There are a couple questions you need to address here:

  1. How much work does the input thread need to do?
  2. Are there a lot of input-rendering iterations?

If there are tons of iterations and the input process takes a long time, then pipelining the tasks as two separate threads may speed-up your application.

If there isn't a massive influx of data to handle, or if the input process isn't very taxing, then splitting the operations probably won't justify the synchronization costs.


Basically, when parallelizing, the optimum number of threads == number of cores. This is because then each core runs exactly one thread; all cores are doing work, but there's no need to switch the threads all the time (scheduling).

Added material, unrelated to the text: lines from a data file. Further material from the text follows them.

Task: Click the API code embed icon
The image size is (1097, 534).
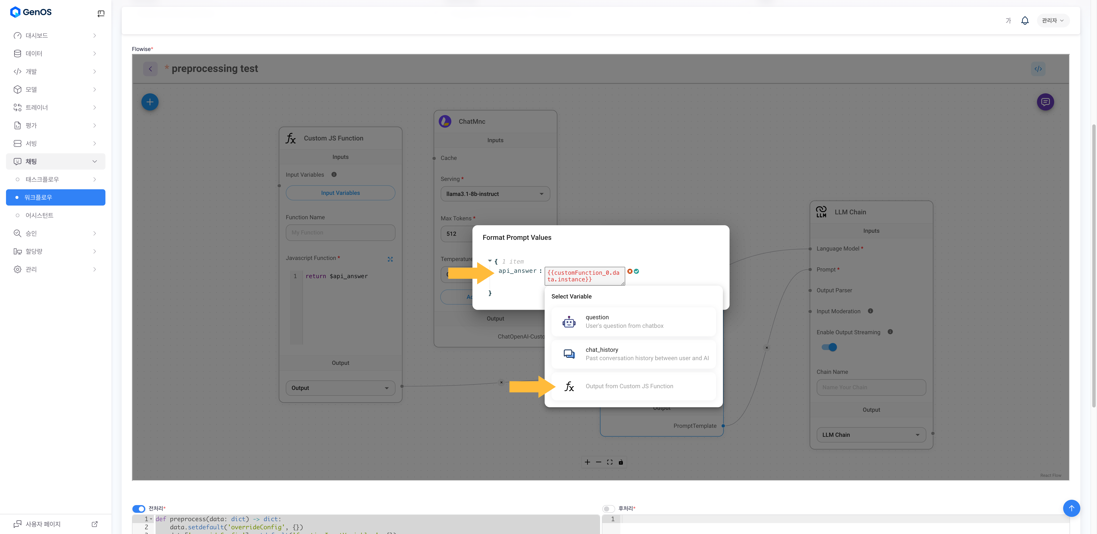Action: click(x=1038, y=69)
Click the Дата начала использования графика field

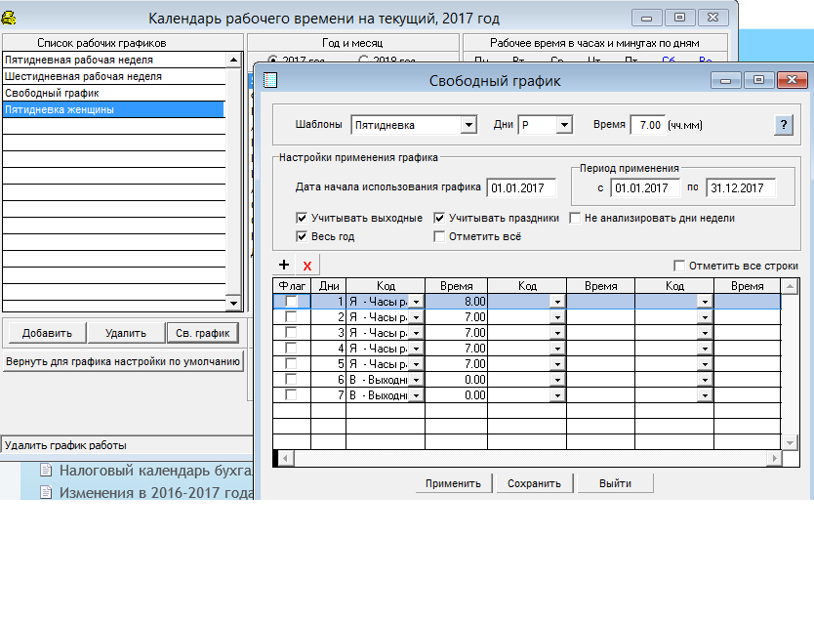[x=522, y=187]
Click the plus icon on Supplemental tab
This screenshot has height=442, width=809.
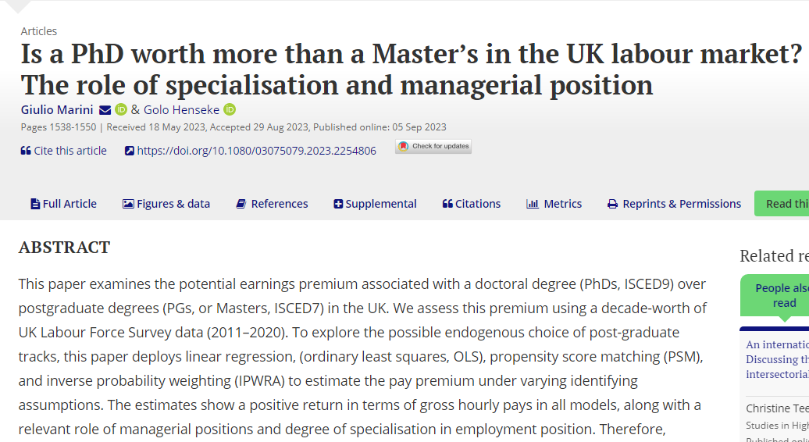(x=338, y=204)
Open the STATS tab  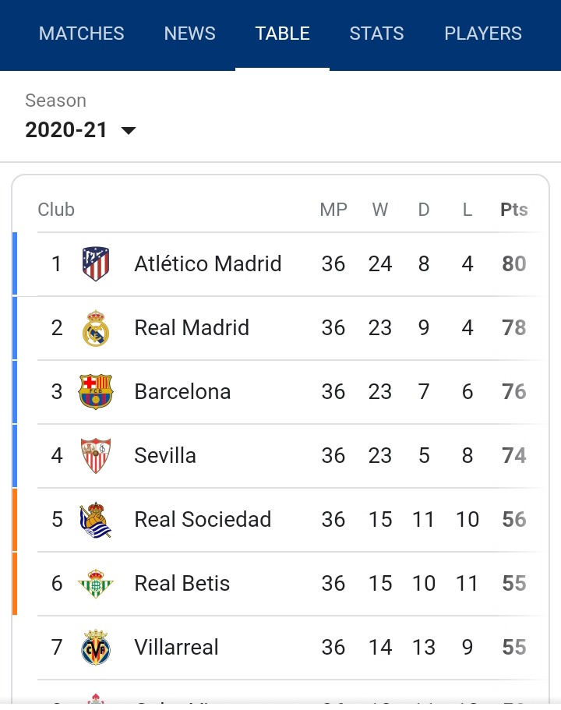pyautogui.click(x=376, y=34)
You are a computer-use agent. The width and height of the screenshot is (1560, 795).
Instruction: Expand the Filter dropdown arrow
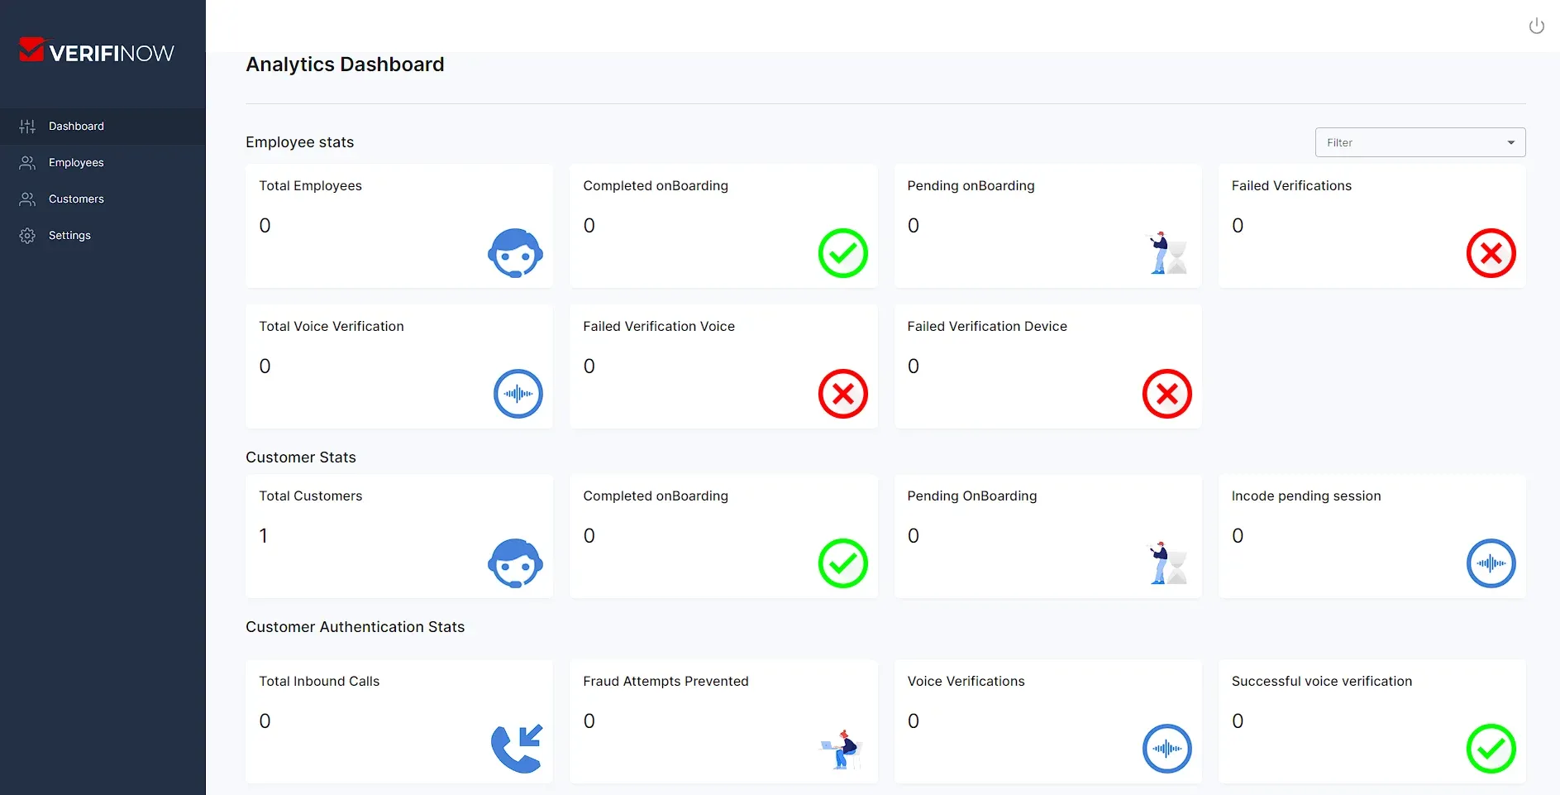point(1510,142)
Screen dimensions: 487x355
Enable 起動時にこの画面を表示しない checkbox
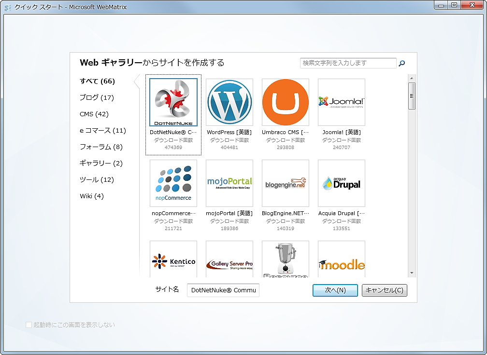[29, 325]
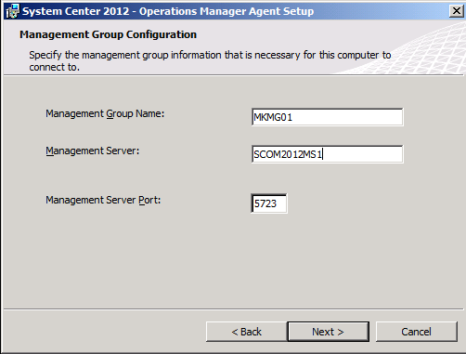Place cursor after SCOM2012MS1 text

click(x=323, y=154)
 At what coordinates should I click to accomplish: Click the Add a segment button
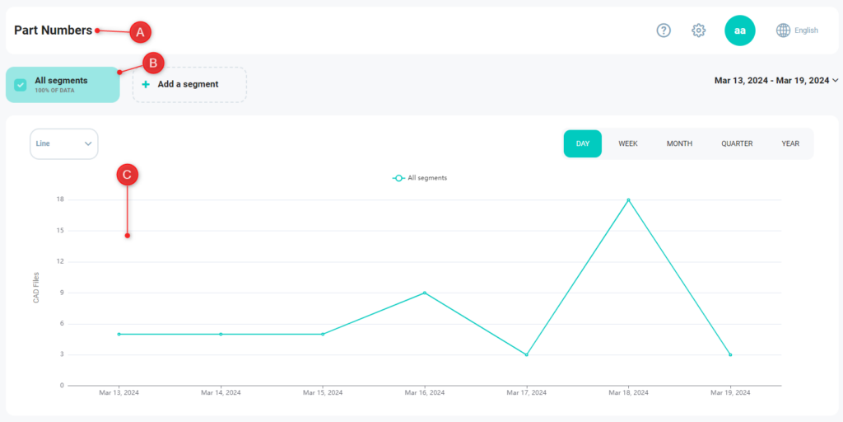click(x=189, y=84)
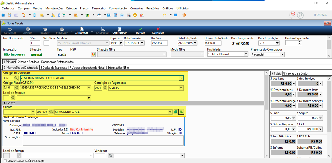Click the calculator icon in the toolbar
This screenshot has width=332, height=163.
tap(115, 15)
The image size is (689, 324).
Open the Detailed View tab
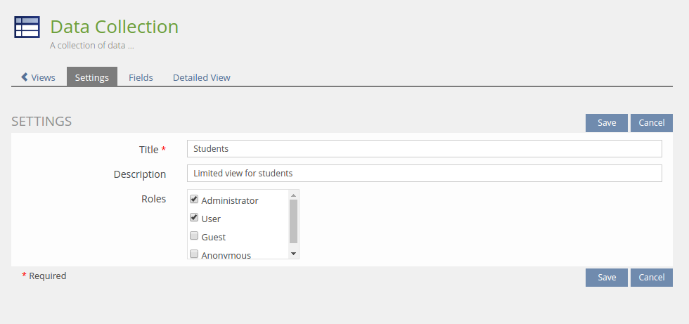[201, 77]
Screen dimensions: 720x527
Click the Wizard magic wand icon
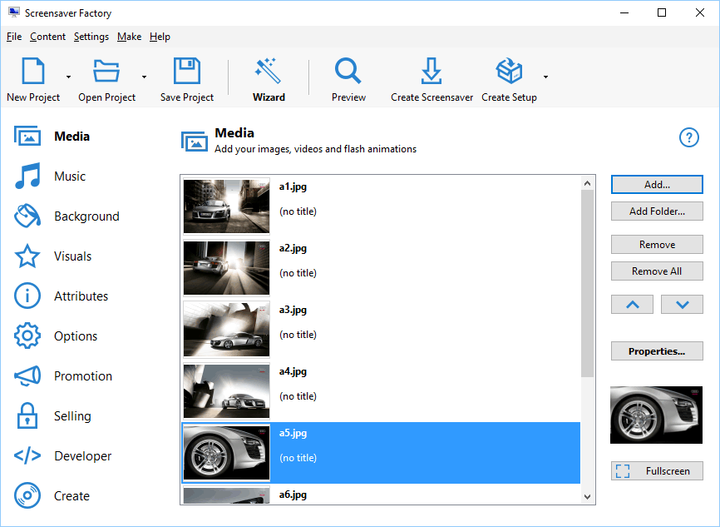coord(268,72)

In practice, this is of course a gross over-simplification. Just to start with the fact that your program is not alone; there are a number of other processes and threads around to share the CPU. Then, your problem may not be (at least completely) CPU bound. And how you divide the work between threads will make huge differences. So this boils down to measuring. Make the number of threads adjustable, if possible. Then try it out. On different computers. It will be interesting :-)

In general, problems with fine grained locking need many threads (on many cores) to break even, problems with coarse grained locking will scale about linearly (up to a point).

Locking is the biggest overhead with multiple threads, so problems with no locks, like rendering if done right, benefit most from extra threads.

In summary, it depends. Try to reduce the number of times you need to lock mutexes to do actions and the number of threads you need to break even will decrease.


You may consider a simple queuing system to allow for the input/output operations to working in a disconnected way. Then your render thread would be able to update and paint while still waiting on user/system input. This would also allow you to push data processing to yet another queue to reduce contention more.


The number of optimal threads depends on the application and load. Too many threads and you could run into an issue with deadlocking and switching contention. Too few and you become I/O bound.

  • Deadlock - Resource contention causes the application to run slower due to different threads fighting over limited resources (I/O or Data)

  • Switching Contention - The amount of time the applications (or operating system) swaps/preempts threads is greater than the time spent processing I/O or Data

  • I/O Bound - Threads ending up in a blocked/wait state while resources are in use.

On modern hardware switching contention probably isn't an issue unless you prioritize your threads in a bad way. (Give long blocking threads higher priority.)

I/O bound is typically less of an issue than deadlocks and may typically be reduced by increasing the number of available threads.

Deadlocks are by far the hardest to solve. The simplest way would probably be to use immutable data structures and preempt a call to shared resources that would cause a deadlock. The reason they are so hard to fix is that different parts of the resources are blocked by different threads and could require each of the threads to toss out their current data and restart. (These restarts also cause the application to waste time reprocessing data.)